---------- Extracted records ----------

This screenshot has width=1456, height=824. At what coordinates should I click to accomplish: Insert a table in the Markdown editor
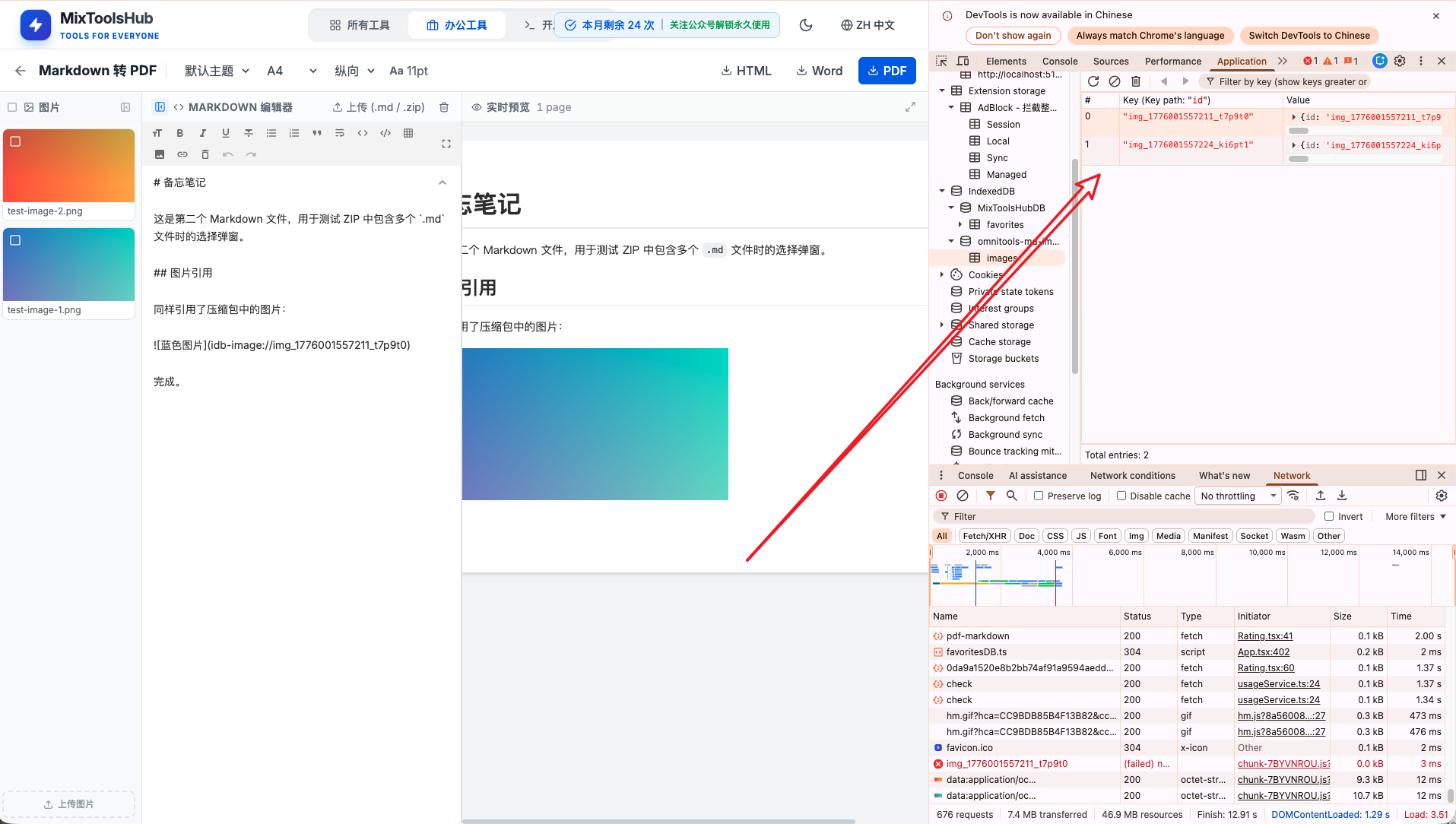click(408, 133)
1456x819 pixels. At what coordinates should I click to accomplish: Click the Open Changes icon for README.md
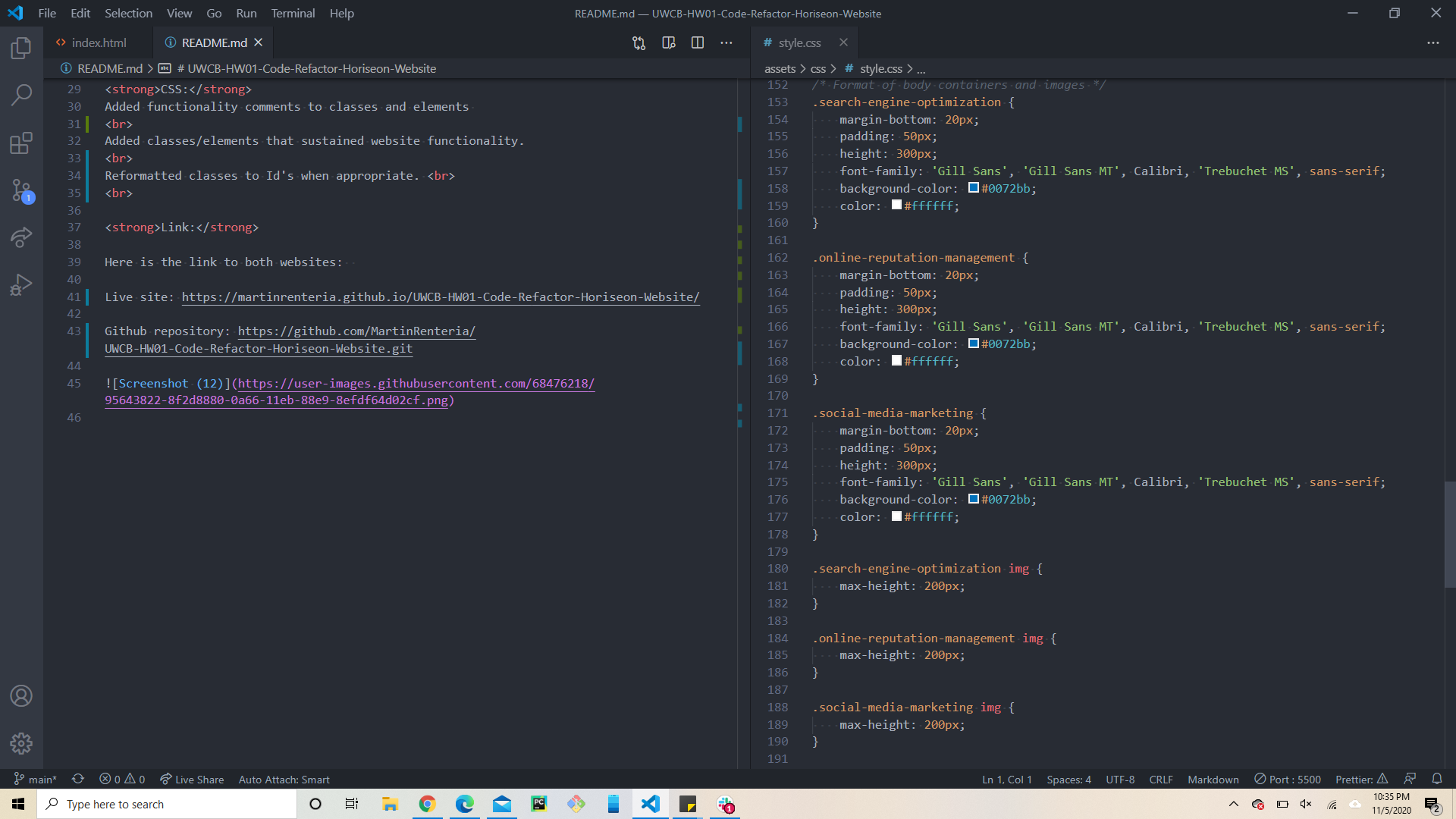(639, 43)
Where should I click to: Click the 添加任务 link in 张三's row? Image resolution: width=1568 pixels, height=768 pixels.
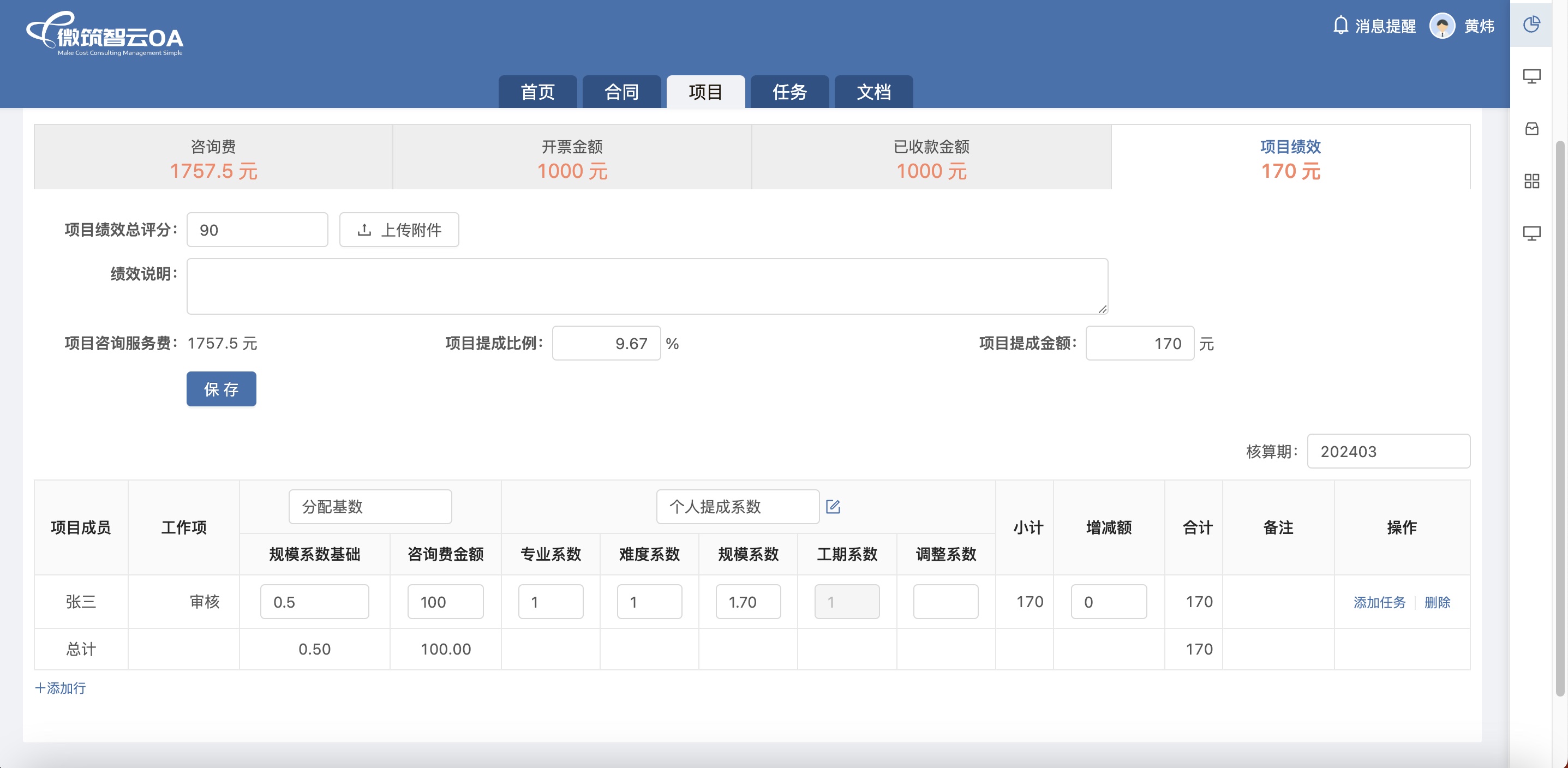(x=1379, y=602)
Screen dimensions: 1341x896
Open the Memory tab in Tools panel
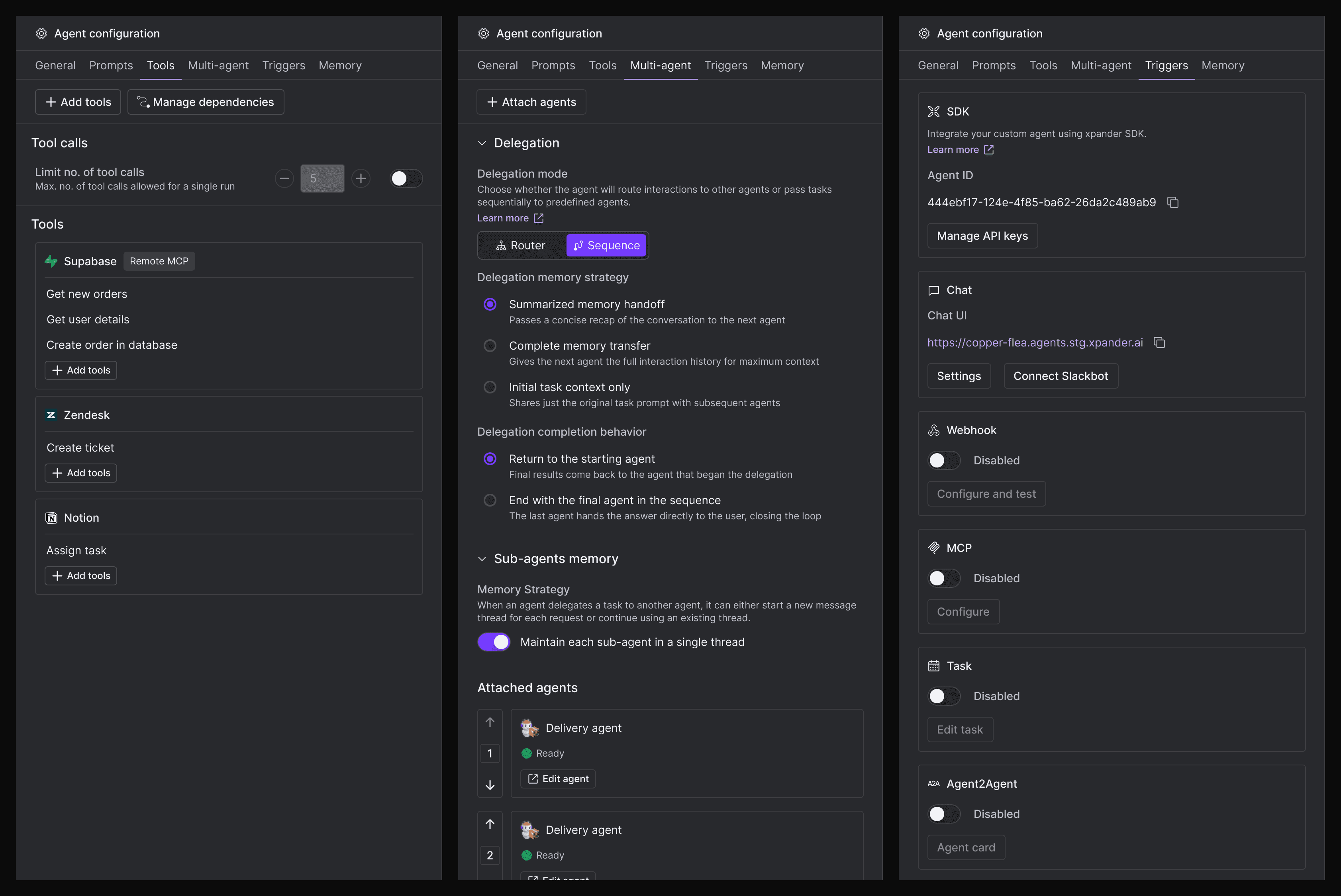[339, 65]
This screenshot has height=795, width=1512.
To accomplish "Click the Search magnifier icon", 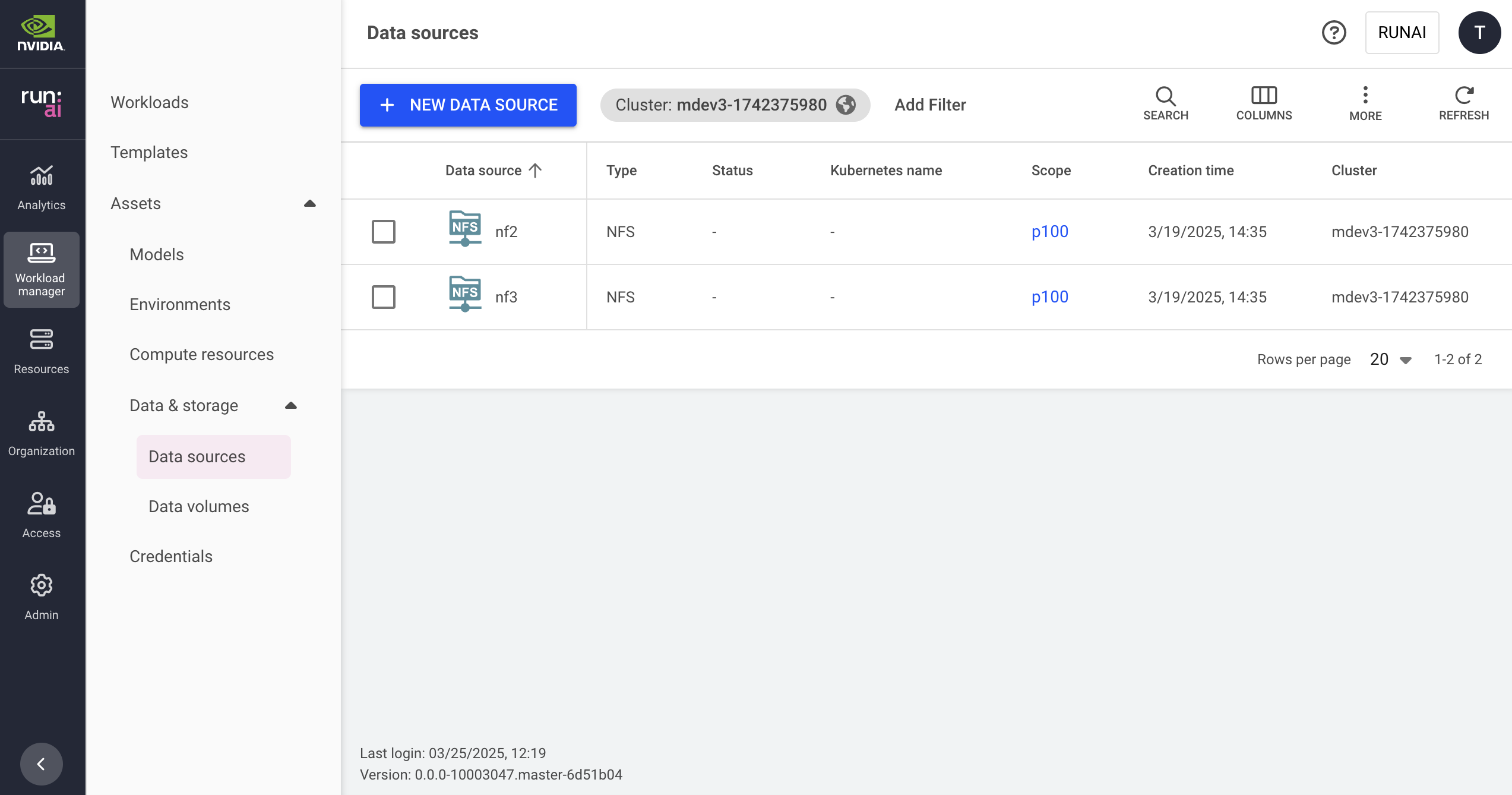I will tap(1165, 96).
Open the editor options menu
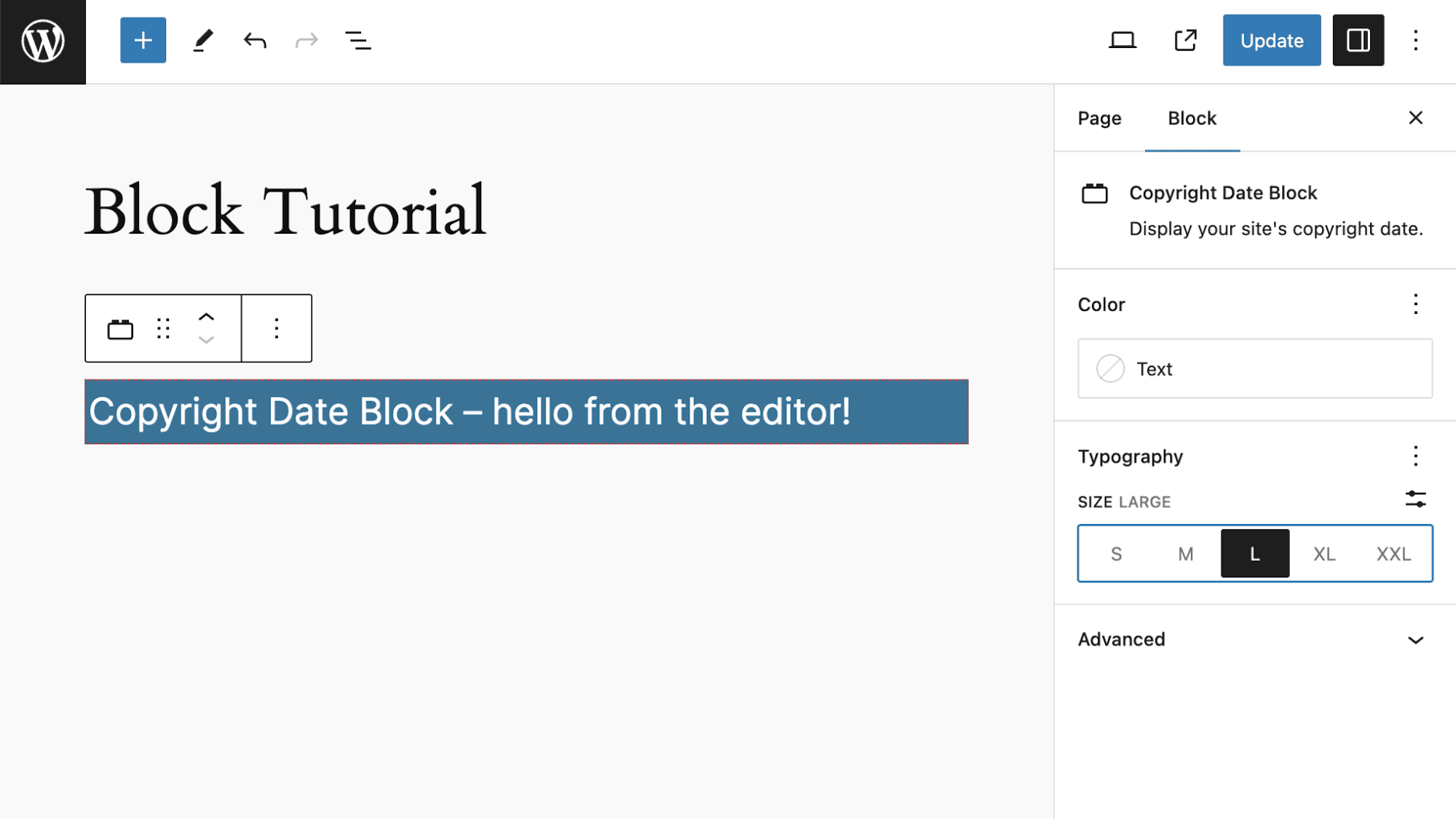The image size is (1456, 819). click(1415, 40)
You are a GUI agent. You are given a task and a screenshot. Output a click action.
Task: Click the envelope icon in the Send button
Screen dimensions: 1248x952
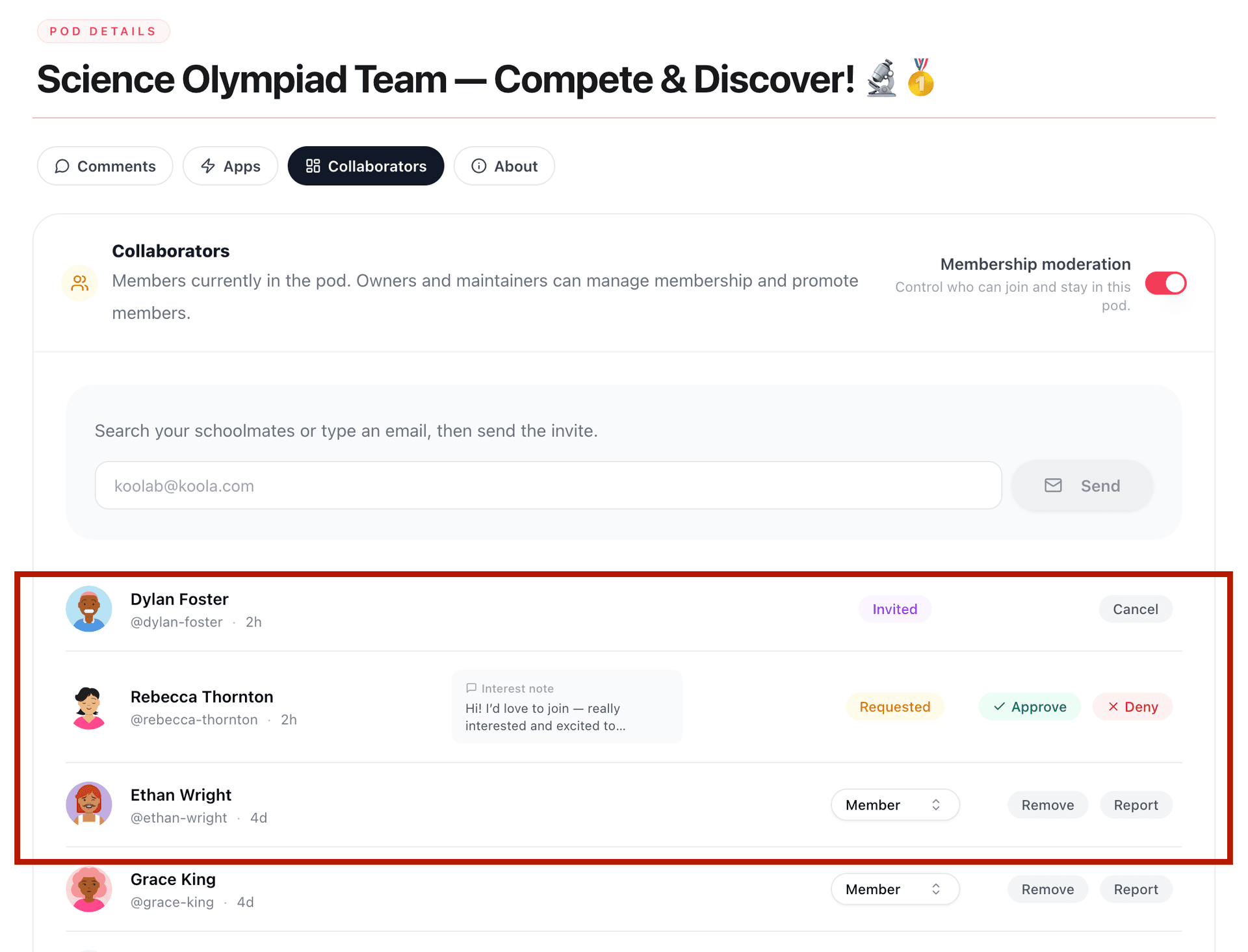pos(1053,485)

----------

**Aim of the task:**
Leaving out the pictures, restate word for word the lines above from the one containing "Open the editor options menu" through the end of the records, both ends included.

**Solution to this problem:**
Open the editor options menu
The image size is (1456, 819). click(1415, 40)
You are a GUI agent. You are given a task and a screenshot. Output a click action.
Task: Click the envelope icon in the Send button
Screen dimensions: 1248x952
pos(1053,485)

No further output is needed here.